» **What the exercise asks**
Copy every entry as is. Leave images out.

START The records

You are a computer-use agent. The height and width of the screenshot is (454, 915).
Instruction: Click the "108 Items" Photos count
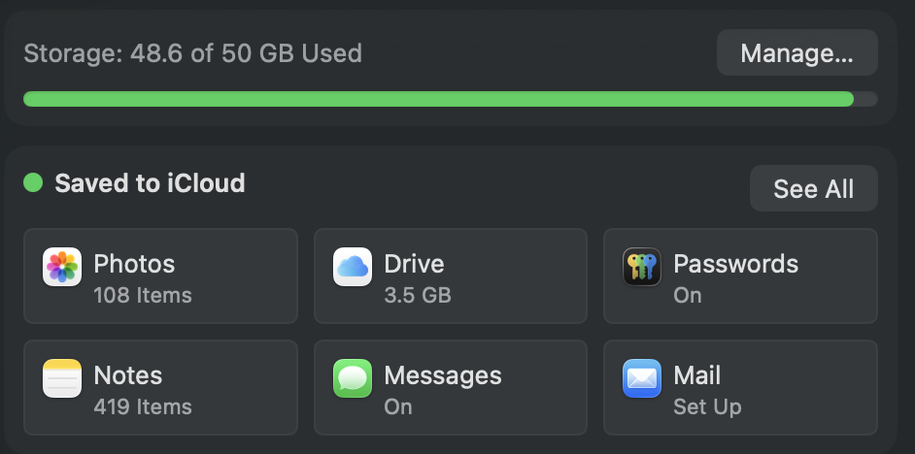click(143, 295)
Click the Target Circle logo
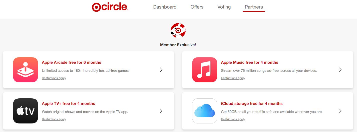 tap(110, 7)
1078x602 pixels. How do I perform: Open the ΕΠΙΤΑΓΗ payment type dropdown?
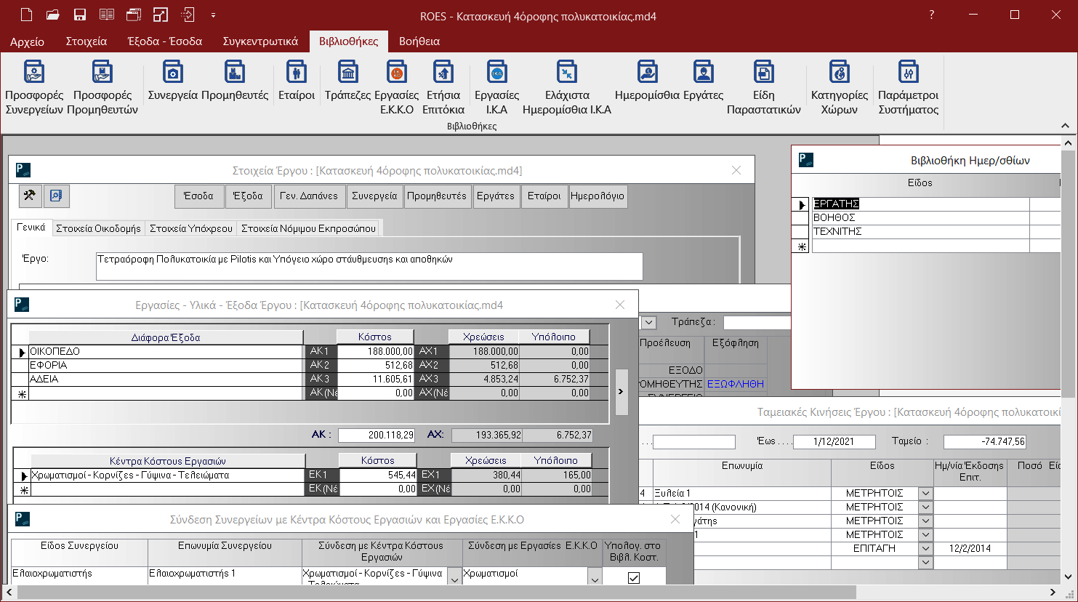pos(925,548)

END The records

» **Your response**
You are a computer-use agent. The height and width of the screenshot is (454, 915).
Instruction: Click the "108 Items" Photos count
click(143, 295)
Click the Target Circle logo
 tap(110, 7)
1078x602 pixels. How do I perform: Open the ΕΠΙΤΑΓΗ payment type dropdown?
pos(925,548)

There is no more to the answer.